Nicolas (Paul Savoie), médecin et homme de science célèbre, est atteint d’une maladie incurable et sait qu’il va mourir. Vieillissant, insomniaque, mal marié à une femme (Barbara, interprétée par Marie-Thérèse Fortin) plus jeune que lui, père d’une adolescente qu’il ne comprend pas (Anne, interprétée par Ariane Legault), la seule chose qui le rattache à la vie est l’affection de sa fille adoptive, Katia (Marie Eve Pelletier). Mais Katia, dans la trentaine, a abandonné le métier de comédienne et se débat dans une profonde mélancolie. Nicolas est impuissant devant son désarroi. Lui qui a consacré toute sa vie à ses travaux scientifiques, il se rend compte qu’il est passé à côté de l’essentiel et qu’il lui manque « comme un élément de liaison qui ferait de (sa) vie un tout » (Tchekhov). Confronté aux grandes questions de l’existence à travers l’angoisse de Katia, il se rend compte qu’il est aussi démuni qu’elle devant le vide de sa propre vie et l’imminence de sa mort.

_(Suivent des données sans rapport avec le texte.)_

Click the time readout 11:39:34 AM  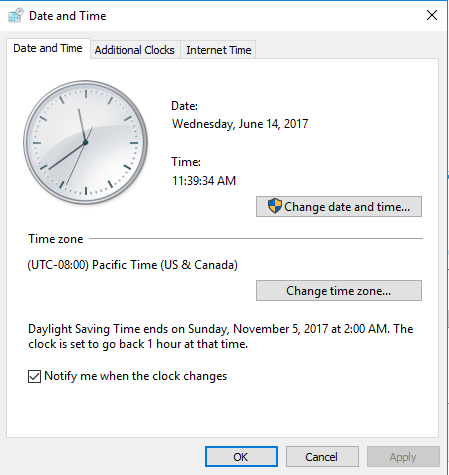click(x=204, y=181)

Le journal d’un vieux homme de Bernard Émond s’inspire du récit Une banale histoire d’Anton Tchekhov. Le réalisateur a tenté de rester au plus près de ce texte du 19e siècle. Il faut dire que les thèmes de la vieillesse et du mal-être qui parcourent le récit étaient, sont et resteront probablement toujours d’actualité.
Tout au long du film, une voix off, celle de Nicolas, nous permet d’entrer dans la tête de ce personnage, de connaître ses moindres pensées et de revivre avec lui quelques-uns des moments marquants de sa vie. Sa voix est douce, apaisante. L’éclairage est feutré, enveloppant. Et le jeu des acteurs est très bon, minimaliste. Le rythme du film est lent, comme la démarche du vieil homme. On ne peut qu’être sensible à cet être vieillissant, de même qu’à la détresse de sa fille adoptive. Cette relation père-fille, pleine de tendresse et de silences, est centrale. Elle est indispensable à l’équilibre de Nicolas, mais aussi à celui de Katia.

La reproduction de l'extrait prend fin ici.